Muitos, especialmente entre os jovens, insistem sobre a necessidade
de mudar sem tardança as estruturas sociais, que segundo eles se
opõem à instauração de condições realmente justas para os
indivíduos e para as comunidades. Alguns concluem até que o problema
capital da América Latina não pode ser resolvido senão pela
violência.
Com a mesma lealdade que nos obriga a reconhecer que tais teorias e
tais práticas encontram muitas vezes sua motivação última em nobres
impulsos de justiça e de solidariedade, devemos dizer e reafirmar,
entretanto, que a violência não é evangélica nem cristã e que as
mudanças bruscas e violentas de estruturas seriam ilusórias,
ineficazes mesmo, e não conforme à dignidade do povo. Esta
dignidade exige, com efeito, que transformações necessárias se
realizem a partir de dentro, graça a uma tomada de consciência, a
uma preparação adequada, e à participação efetiva de todos,
participação esta que as condições atuais de vida, muitas vezes
desumana, e a ignorância, impedem de efetivar. Por conseguinte, a
nosso critério, o fecho de abóboda neste problema fundamental da
América Latina se acha num esforço duplo, simultâneo, conjugado e
reciprocamente benéfico: de uma parte, certo, proceder à reforma
das estruturas sociais, mas a uma reforma gradativa, possível de ser
assimilada por todos, de outra parte, que aliás irá de par, impõe
a necessidade de empreender uma ação vasta e paciente, tendente a
favorecer a "maneira de ser homens" para a grande maioria dos que
vivem na América Latina. Ajudar a cada um a tomar consciência
plena de sua própria dignidade, a desenvolver sua personalidade na
comunidade de que é membro, a ser pessoa consciente de seus direitos e
deveres, a tornar-se livremente elemento válido para o progresso
econômico, cívico e moral da sociedade, eis a grande tarefa
prioritária que se impõe e sem a qual toda mudança brutal das
estruturas sociais seria um subterfúgio inútil, efêmero e perigoso.

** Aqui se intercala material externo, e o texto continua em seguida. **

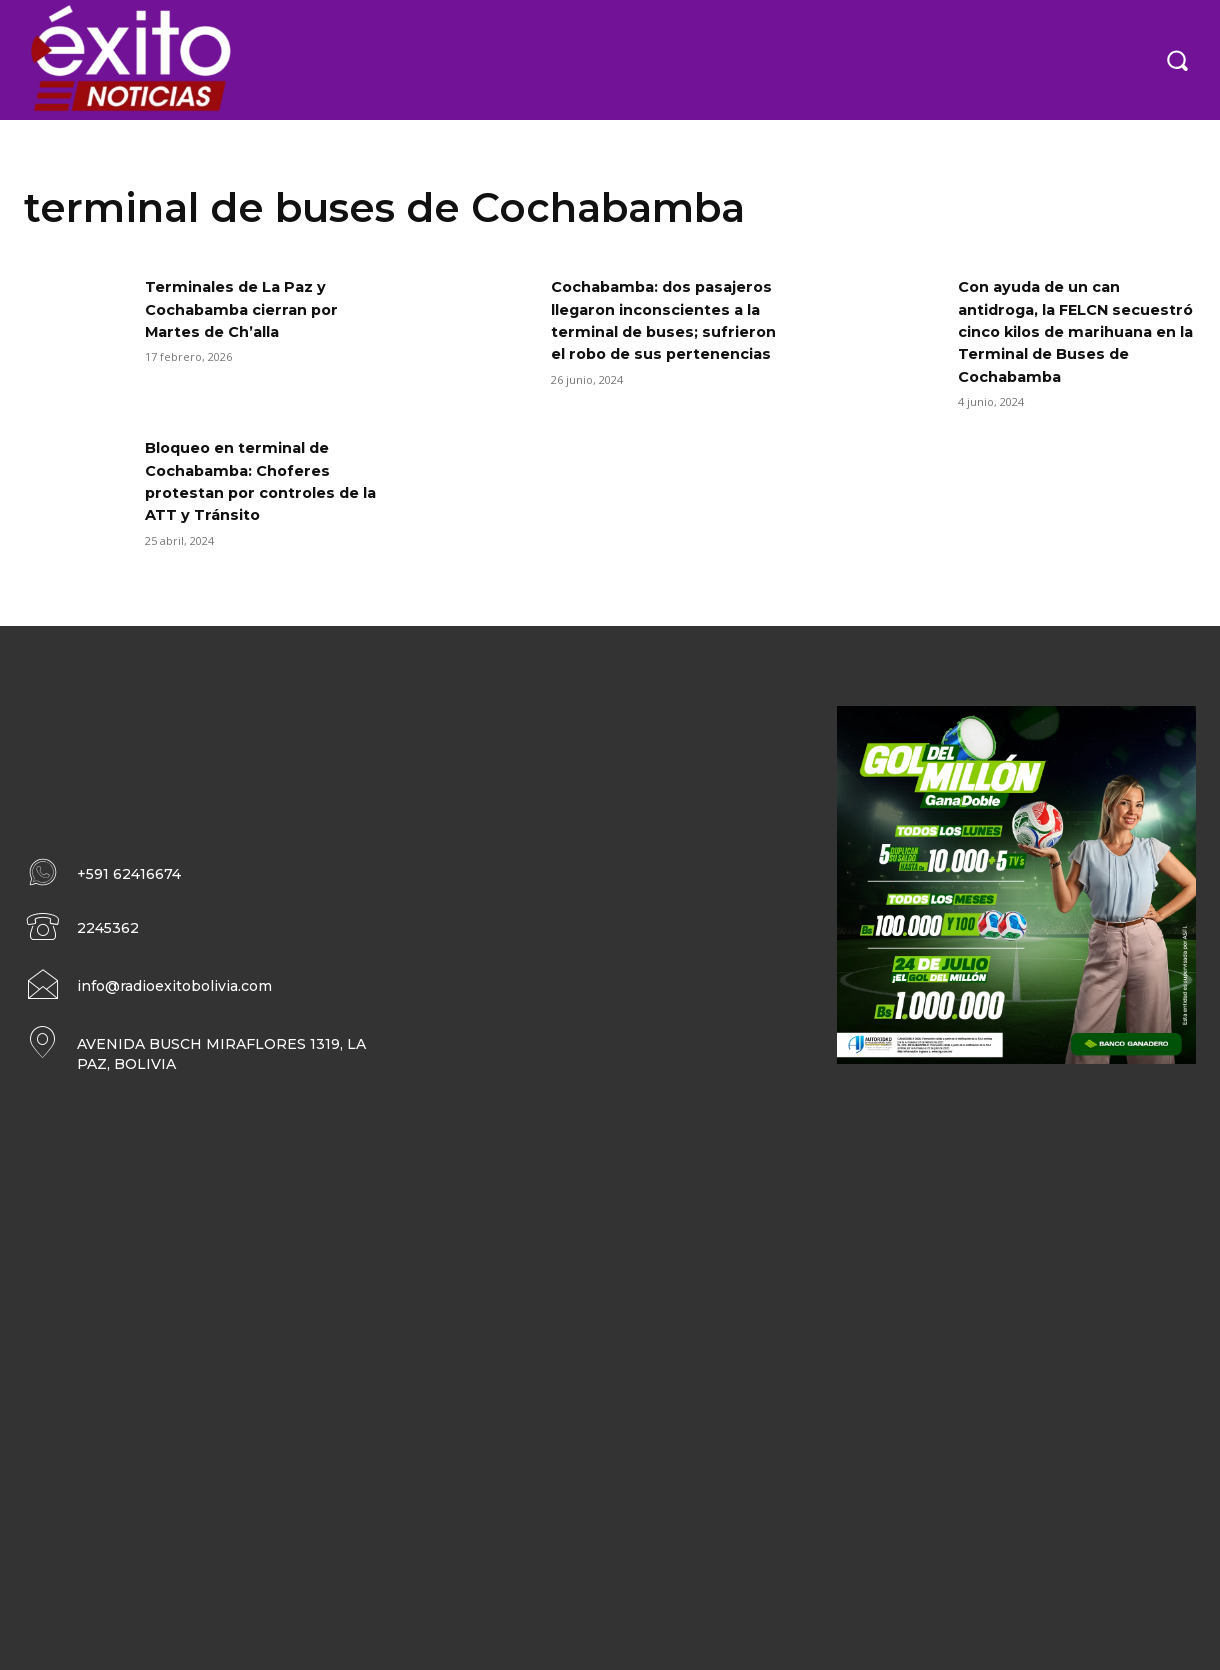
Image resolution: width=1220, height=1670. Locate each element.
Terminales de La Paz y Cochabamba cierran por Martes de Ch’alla (251, 309)
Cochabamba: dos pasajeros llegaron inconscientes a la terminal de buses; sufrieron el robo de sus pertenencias (668, 331)
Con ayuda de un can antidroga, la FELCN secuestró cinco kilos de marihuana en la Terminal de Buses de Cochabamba (1071, 331)
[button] (1177, 60)
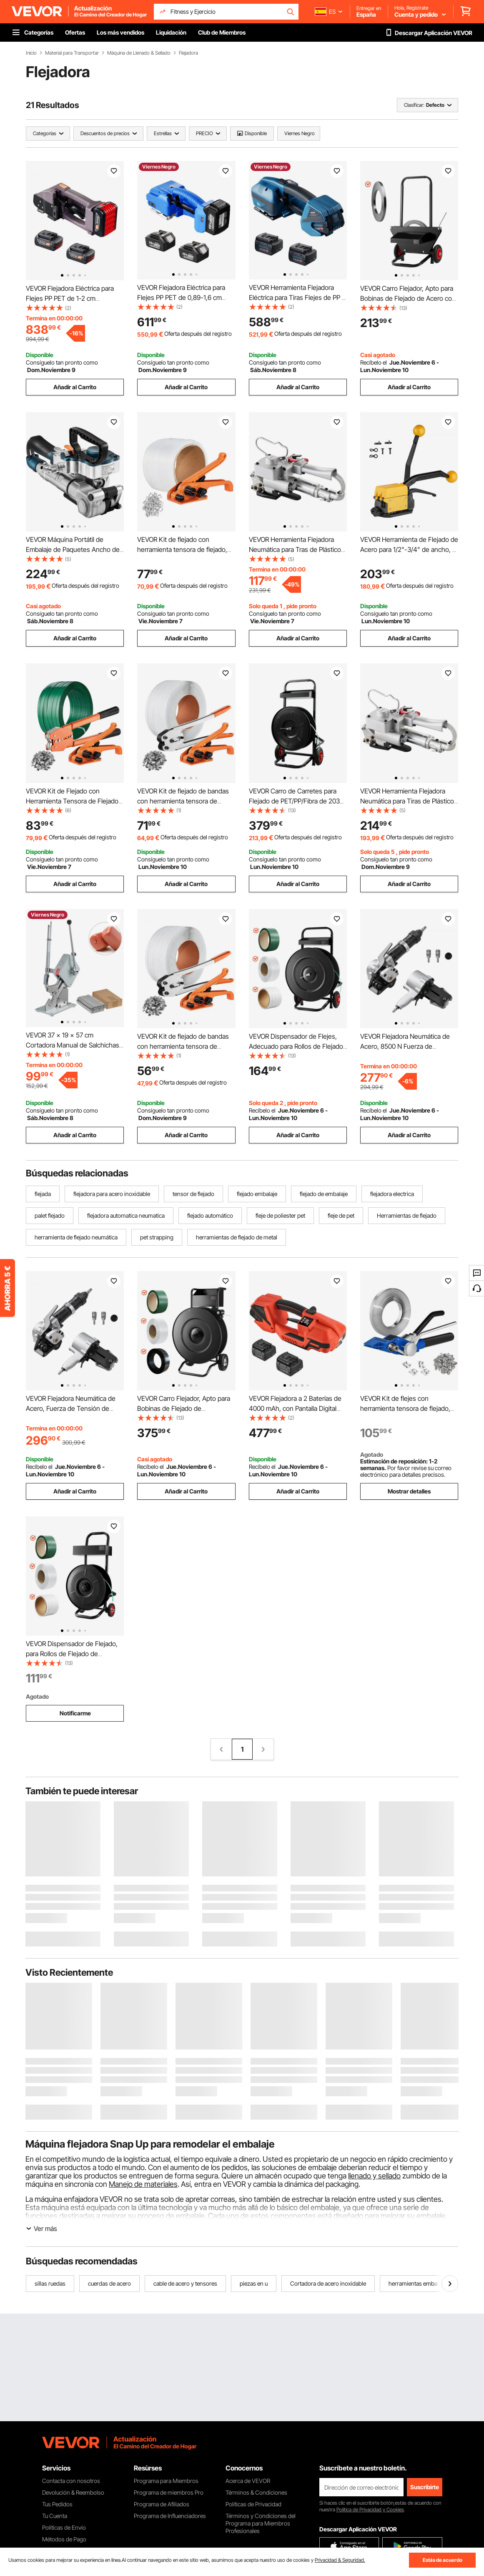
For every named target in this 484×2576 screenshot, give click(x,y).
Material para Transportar (72, 53)
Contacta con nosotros (71, 2480)
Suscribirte (424, 2486)
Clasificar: (414, 105)
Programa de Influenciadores (170, 2515)
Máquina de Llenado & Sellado (139, 53)
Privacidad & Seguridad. (340, 2560)
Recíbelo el (373, 362)
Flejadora (188, 53)
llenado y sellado (374, 2175)
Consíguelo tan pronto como (62, 362)
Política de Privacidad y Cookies (370, 2509)
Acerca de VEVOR (248, 2480)
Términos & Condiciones (256, 2492)
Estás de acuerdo (442, 2560)
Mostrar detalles (409, 1491)
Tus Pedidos (57, 2504)
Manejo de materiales (143, 2184)
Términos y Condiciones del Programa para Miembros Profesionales (261, 2523)
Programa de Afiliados (161, 2504)
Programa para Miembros (166, 2480)
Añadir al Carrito (74, 386)
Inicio (31, 53)
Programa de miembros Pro (168, 2492)
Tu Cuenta (54, 2515)
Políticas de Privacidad (253, 2504)
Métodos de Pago (64, 2539)
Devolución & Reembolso (73, 2492)
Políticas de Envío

Essa tarefa, bem o sabeis, se traduz concretamente em toda
atividade, suscetível de favorecer a promoção integral do homem, e
sua integração efetiva na comunidade: alfabetização, educação de
base, educação permanente, formação profissional, formação da
consciência cívica e política, organização metódica dos serviços
materiais, indispensáveis ao desenvolvimento normal da vida individual
e coletiva na época moderna.
Podemos esperar que estes graves problemas sejam meditados e apreciados
em seu justo valor, à luz do mistério de caridade que estamos
celebrando? Caros filhos da América Latina, podemos esperar que
sereis capazes de haurir deste mistério a força necessária e eficaz,
para que cada um de vós apresente sua justa e urgente contribuição
para solucionar estes problemas? O papa espera isso. O papa confia
em vós.
De nossa parte, queremos repetir diante de vós que representais todas
as classes sociais da América Latina, a nossa resolução que é de
perseguir, com novo impulso e com todos os meios possíveis, o
esforço para atingir os objetivos que acabamos de enumerar e que
tínhamos já proclamado ao mundo na encíclica Populorum Progressio.